» Supplied data:
>> BEGIN

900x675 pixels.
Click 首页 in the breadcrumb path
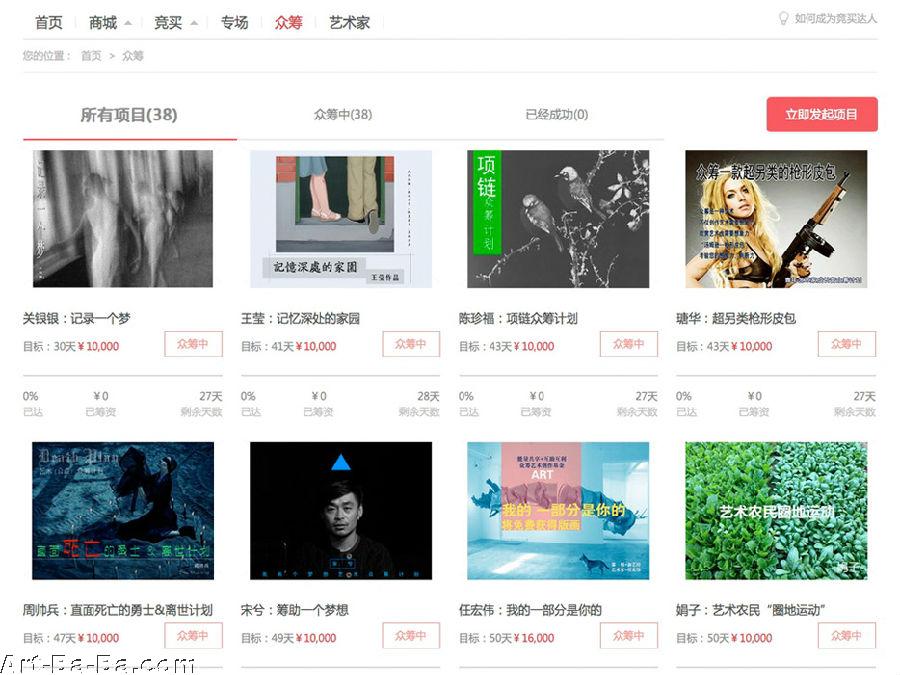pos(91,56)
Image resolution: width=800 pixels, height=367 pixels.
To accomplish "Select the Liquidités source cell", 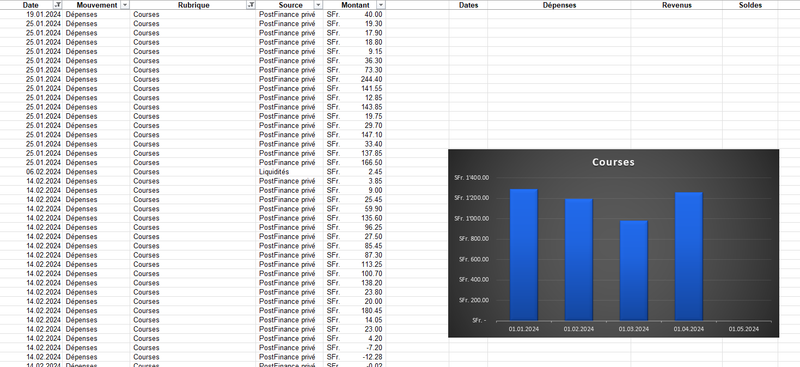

>> END
>> BEGIN

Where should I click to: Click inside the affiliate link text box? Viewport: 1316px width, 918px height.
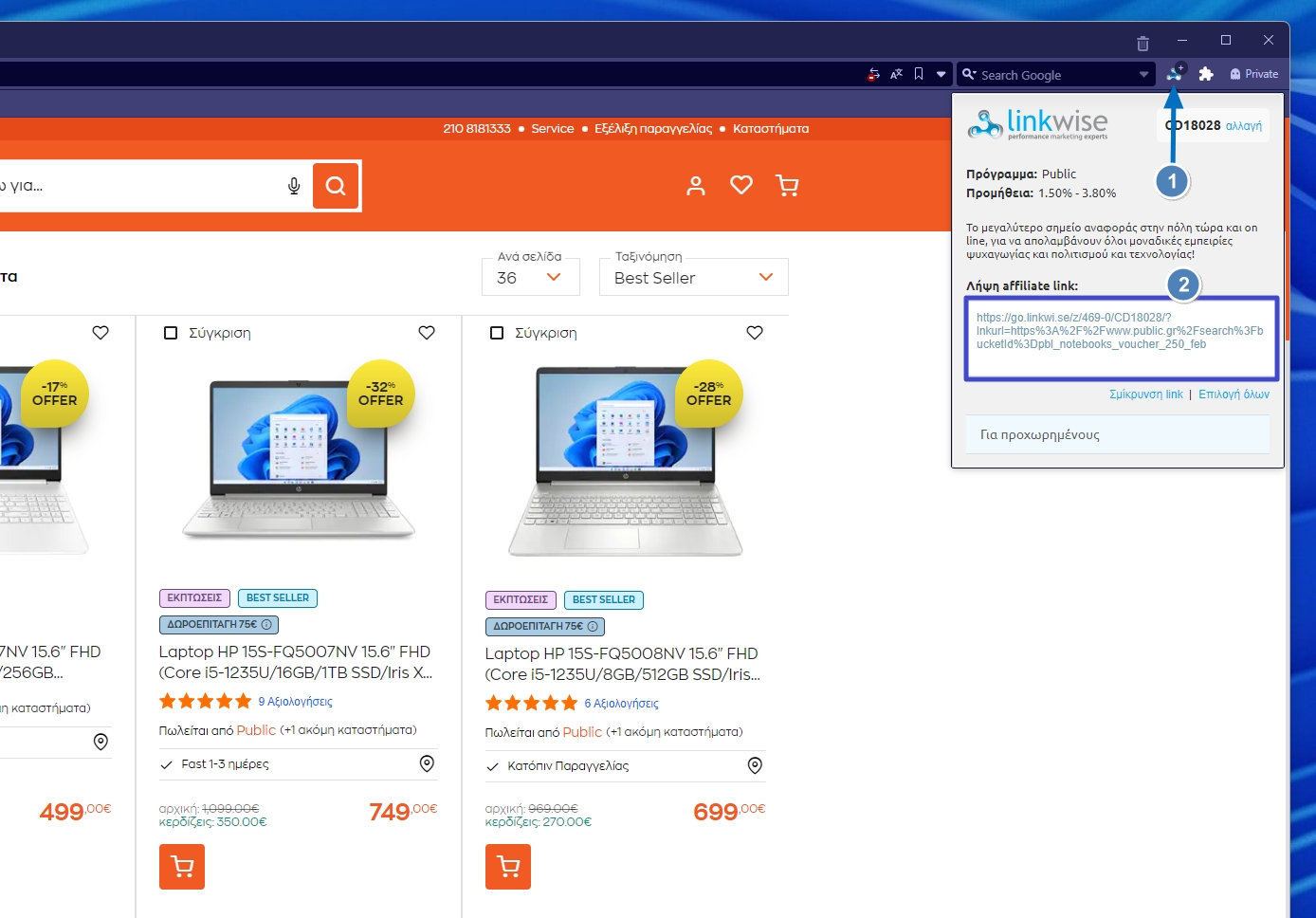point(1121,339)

>> END
>> BEGIN

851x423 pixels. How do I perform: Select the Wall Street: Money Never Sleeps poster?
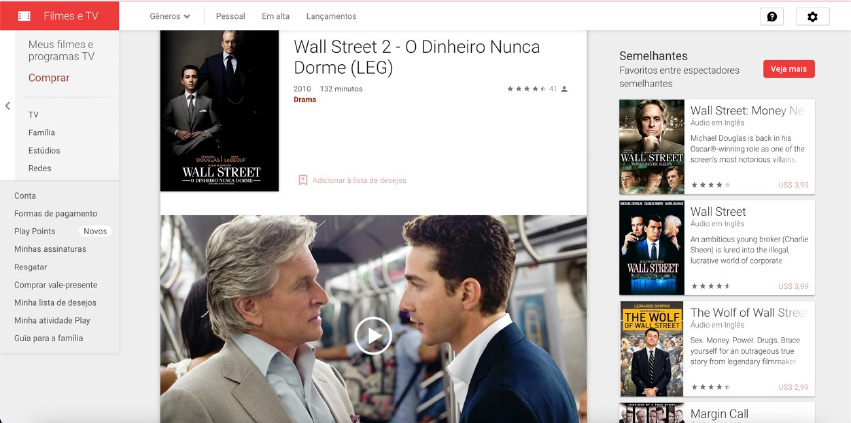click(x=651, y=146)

>> END

» What the exercise asks: Write out the records word for word, starting at the line that contains "Image resolution: width=800" and ending at the line that contains "the Liquidités source", with both of those lines included. Leave the pictures out.

» Output for this task:
Image resolution: width=800 pixels, height=367 pixels.
To accomplish "Select the Liquidités source cell", 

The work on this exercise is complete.